Подходим к селу, Прыжок просит: погоди. Ну что ж, теперь можно и подождать. Остановились, стал я закуривать, а руки не слушаются: и замерзли, и со страху дрожат. Прыжок протягивает мне бутылку: «Возьми-ка, глотни. Это ж брал с собой, думал, убьем какого злыдня — так за его грешную душу выпьем, да не довелось…» Беру я бутылку, а там на самом дне и осталось: он, пока сидел на елке, чуть не все выдул. А я-то думаю: чего он там все шевелится, места себе никак не найдет?.. Игнат Степанович смеется тихим детским смехом, не иначе как над самим собой, и вдруг смолкает. Видимо, он снова уже где-то там, в своей памяти, которая бережно сохранила все, что с ним было — хорошее и плохое, веселое и тяжкое. Хотя послушаешь его, так тяжкого вроде у него и не было — все просто и ясно, как во сне.

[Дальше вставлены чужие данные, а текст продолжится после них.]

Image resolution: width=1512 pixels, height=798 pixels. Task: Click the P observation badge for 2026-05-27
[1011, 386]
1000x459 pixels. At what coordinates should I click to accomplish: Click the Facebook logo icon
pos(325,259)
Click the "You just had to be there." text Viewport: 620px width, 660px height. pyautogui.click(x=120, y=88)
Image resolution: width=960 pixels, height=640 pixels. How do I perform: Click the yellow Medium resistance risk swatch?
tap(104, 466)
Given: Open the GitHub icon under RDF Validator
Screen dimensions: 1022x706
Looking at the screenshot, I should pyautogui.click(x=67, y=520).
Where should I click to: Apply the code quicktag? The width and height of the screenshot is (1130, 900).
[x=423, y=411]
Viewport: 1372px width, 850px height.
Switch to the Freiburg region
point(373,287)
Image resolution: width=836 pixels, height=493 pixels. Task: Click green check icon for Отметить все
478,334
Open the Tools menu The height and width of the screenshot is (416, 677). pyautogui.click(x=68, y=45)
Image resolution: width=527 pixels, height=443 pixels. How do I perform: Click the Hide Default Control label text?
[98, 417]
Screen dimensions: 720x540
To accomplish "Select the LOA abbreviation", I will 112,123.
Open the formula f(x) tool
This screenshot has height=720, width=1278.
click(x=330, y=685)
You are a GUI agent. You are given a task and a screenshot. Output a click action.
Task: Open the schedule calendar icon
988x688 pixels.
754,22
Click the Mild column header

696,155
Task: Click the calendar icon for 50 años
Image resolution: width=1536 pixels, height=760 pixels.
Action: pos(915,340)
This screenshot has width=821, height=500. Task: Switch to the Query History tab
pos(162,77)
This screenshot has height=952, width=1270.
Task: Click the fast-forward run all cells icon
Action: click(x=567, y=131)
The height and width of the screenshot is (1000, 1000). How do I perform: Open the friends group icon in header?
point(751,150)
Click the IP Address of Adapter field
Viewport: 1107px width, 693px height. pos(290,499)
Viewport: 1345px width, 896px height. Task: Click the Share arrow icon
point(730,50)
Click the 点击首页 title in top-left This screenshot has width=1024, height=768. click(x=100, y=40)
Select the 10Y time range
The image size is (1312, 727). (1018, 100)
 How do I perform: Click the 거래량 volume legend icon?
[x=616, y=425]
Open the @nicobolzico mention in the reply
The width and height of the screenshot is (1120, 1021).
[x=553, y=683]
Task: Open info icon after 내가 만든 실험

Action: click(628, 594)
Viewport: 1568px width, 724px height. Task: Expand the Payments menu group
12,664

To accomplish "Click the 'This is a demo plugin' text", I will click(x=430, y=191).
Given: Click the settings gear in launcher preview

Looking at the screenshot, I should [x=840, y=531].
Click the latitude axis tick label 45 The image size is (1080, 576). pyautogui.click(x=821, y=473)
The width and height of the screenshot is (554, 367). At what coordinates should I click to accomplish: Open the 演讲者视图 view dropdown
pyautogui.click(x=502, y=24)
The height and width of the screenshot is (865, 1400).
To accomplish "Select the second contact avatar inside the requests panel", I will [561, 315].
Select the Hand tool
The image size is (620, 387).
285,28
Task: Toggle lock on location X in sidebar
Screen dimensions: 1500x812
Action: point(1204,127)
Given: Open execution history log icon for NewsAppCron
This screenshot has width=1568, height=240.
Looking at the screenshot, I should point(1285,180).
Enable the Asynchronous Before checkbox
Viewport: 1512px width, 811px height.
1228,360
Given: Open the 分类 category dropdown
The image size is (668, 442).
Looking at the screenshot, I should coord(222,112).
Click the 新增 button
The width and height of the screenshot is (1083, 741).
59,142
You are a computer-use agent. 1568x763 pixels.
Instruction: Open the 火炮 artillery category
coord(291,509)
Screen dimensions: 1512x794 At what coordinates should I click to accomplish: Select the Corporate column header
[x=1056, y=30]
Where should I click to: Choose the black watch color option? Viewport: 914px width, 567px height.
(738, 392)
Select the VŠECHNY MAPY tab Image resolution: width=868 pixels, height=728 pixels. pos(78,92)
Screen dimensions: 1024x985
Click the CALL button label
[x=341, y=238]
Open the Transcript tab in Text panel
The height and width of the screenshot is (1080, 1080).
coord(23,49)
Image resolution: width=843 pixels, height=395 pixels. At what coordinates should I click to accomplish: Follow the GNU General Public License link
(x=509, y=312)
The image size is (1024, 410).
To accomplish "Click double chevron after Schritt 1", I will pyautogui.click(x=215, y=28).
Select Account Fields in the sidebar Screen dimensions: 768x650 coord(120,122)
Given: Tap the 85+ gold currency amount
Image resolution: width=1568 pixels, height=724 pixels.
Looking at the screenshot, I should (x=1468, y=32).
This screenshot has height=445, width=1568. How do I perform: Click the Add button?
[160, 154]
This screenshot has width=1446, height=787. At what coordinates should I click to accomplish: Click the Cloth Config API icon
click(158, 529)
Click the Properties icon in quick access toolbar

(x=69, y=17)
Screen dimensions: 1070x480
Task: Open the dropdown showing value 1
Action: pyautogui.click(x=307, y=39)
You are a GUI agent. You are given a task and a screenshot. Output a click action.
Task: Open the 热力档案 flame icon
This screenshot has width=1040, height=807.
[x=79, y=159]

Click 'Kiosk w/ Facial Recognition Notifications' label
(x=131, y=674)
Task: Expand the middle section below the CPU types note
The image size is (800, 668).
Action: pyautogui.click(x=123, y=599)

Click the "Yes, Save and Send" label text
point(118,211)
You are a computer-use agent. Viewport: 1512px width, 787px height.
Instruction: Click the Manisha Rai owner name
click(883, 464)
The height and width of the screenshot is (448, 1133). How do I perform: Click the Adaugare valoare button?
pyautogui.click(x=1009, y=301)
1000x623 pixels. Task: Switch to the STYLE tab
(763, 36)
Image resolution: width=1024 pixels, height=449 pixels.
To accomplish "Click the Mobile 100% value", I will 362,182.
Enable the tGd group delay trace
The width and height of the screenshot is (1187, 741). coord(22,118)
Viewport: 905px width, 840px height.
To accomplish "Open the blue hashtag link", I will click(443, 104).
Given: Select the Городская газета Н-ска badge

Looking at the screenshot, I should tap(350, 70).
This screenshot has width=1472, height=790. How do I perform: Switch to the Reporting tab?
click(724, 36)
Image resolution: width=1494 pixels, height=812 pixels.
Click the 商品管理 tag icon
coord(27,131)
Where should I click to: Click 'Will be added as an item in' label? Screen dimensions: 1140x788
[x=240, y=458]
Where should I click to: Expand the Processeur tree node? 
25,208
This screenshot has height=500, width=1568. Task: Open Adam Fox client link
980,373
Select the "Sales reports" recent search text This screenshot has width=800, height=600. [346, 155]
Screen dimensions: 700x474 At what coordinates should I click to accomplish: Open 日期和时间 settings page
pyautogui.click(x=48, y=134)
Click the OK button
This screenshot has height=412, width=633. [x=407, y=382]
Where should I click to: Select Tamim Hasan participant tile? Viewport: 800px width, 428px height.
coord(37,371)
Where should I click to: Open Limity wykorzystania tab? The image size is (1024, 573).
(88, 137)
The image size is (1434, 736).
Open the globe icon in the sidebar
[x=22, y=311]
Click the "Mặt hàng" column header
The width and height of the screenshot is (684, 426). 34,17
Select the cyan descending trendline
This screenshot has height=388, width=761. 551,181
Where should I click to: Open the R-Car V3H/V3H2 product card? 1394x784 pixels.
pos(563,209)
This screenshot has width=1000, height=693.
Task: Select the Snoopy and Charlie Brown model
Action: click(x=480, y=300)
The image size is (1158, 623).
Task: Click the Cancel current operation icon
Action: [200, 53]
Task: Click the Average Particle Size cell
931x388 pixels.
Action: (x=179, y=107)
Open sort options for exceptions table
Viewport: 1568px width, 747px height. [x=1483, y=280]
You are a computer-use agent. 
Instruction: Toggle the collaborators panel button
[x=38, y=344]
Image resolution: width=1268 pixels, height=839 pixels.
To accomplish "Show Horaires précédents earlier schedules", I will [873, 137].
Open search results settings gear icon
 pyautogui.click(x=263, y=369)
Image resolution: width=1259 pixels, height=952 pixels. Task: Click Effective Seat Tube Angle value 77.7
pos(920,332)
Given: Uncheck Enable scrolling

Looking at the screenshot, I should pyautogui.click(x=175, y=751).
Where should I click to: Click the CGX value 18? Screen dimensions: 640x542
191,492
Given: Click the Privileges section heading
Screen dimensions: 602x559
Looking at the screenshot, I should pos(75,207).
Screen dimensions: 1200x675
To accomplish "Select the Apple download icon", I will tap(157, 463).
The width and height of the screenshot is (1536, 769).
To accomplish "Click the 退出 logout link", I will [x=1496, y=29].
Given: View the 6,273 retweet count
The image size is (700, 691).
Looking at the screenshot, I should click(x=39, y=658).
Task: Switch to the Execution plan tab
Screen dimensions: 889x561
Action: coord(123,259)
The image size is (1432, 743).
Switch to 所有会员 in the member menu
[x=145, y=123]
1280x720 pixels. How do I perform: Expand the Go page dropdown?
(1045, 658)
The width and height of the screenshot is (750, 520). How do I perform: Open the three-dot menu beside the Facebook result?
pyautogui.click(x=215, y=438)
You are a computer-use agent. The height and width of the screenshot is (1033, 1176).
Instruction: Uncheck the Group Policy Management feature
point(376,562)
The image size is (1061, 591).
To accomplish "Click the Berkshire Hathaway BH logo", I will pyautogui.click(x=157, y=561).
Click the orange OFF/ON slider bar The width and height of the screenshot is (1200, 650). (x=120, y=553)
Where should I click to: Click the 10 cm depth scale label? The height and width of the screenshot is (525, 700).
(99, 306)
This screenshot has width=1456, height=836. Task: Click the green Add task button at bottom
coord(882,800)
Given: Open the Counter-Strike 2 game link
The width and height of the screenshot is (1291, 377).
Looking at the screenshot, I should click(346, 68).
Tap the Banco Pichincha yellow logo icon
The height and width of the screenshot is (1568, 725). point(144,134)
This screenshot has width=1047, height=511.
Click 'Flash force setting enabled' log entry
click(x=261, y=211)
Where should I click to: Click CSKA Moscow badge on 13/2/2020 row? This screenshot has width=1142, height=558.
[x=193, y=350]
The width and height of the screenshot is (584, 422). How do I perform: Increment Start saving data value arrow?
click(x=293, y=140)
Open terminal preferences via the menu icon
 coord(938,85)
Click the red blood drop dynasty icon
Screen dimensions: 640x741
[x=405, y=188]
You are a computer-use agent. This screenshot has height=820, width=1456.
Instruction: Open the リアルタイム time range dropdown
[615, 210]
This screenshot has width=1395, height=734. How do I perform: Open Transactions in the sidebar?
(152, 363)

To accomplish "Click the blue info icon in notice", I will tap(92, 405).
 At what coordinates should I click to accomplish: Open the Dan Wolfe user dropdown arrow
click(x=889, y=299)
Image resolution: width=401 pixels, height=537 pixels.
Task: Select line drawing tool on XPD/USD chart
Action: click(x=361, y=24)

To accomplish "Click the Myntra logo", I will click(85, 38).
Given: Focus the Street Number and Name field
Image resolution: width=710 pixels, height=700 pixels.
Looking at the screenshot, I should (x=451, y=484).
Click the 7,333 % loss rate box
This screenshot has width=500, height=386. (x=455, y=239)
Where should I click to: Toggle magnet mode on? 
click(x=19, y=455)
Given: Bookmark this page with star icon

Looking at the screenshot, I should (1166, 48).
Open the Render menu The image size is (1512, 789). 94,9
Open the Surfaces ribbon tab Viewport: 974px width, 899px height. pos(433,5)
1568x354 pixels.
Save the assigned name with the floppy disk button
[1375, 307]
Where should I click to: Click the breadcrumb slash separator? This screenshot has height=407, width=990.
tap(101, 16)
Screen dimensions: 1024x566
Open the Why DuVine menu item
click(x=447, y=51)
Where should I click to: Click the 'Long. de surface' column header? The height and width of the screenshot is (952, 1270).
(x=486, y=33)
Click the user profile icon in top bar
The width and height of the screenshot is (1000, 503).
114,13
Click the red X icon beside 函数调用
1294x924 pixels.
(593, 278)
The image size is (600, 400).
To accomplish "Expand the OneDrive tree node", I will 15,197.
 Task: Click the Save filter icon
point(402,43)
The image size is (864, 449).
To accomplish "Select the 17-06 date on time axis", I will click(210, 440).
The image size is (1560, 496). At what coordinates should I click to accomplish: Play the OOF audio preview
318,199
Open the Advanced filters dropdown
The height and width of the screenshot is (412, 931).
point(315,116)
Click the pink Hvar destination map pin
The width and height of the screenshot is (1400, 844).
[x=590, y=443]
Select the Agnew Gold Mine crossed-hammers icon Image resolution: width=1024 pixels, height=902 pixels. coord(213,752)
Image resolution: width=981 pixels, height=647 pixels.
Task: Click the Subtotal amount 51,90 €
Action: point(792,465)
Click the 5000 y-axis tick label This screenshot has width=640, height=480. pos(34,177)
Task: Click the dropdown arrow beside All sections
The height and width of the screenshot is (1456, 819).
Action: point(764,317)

— И думаешь, я с ними так мирно и разминулся? Не-е-ет… Волк — не тот зверь, который может простить свой позор и насилие над собой, — все тем же веселым голосом продолжает Игнат Степанович. — У меня тогда сука была, Румзой звали, это уже после Галуса я нашел ее. Зайца за полсотни метров чуяла, а лису — и за сто. Добрая была сука, что хитрая, что умница, и двор сторожила. Прошло два дня после нашего похода с Прыжком на волков, морозы тогда крепко держались, хата за ночь выстынет так, что утром не хочется из-под перины нос казать. Как раз была суббота, я истопил баню, попарились вдоволь, повечеряли с чаркой, бывает, и чарка идет на здоровье иной раз. А после бани да после чарки жизнь раем кажется. Ага, так слышу где-то под первые петухи, бытта сука завизжала. Я послушал еще — тихо. Начал было засыпать, а она опять как зальется. Вижу, дело на зверя похоже. Я на ночь в хлев ее запирал, от волков: пока схватишь ружье да выскочишь — поздно будет. А она вылезла, дуреха. Пока валенки вздел, кожух на плечи, ружье со стены — все стихло. Выскочил за хлев, пальнул в белый свет, пробежал недалечко, за сотки. След видно волчий, но один. Здо-о-оровый, наверно, взял за воротник мою сучечку и понес, как злодей куль соломы. Пальнул еще раз, так, для постраху, и повернул назад. А чуть развиднело, пошел по следу. Километра два прошел вдоль леса, по ручью, вижу, в кустах что-то рыжее. Подхожу ближе: лежит на снегу хвост ее, сучечки моей… Ну что ж, думаю, доверчивая твоя душа, хорошо ты служила, хоть хвост на память оставлю. Потянул за хвост — не поддается, не иначе примерз. Дернул сильнее — загырчала под снегом. А она еще жива была. Он, шельма, передавил ей глотку и закопал в снег. Не голодный был, думал вернуться. Взял я ее на руки, принес домой, в хату. Отогрелась, ожила. Дал молока — а оно выливается через рану, он перекусил ей горло. Зашил я рану, стали отпаивать. Все больше Леник, он не отходил от нее. Больно жалостливую душу имел ко всему живому. Но ничто не помогло… протянула она три дня и сдохла… Во тебе — волки. Встретил я Прыжка и говорю: «Плати, брат, компенсацию. Пожалел поросенка, так они суку обобщили, да какую суку!» Но что ты с него возьмешь, когда он в хату свою готов через окно лезть, чтобы Тэкля не учуяла, чем от него пахнет.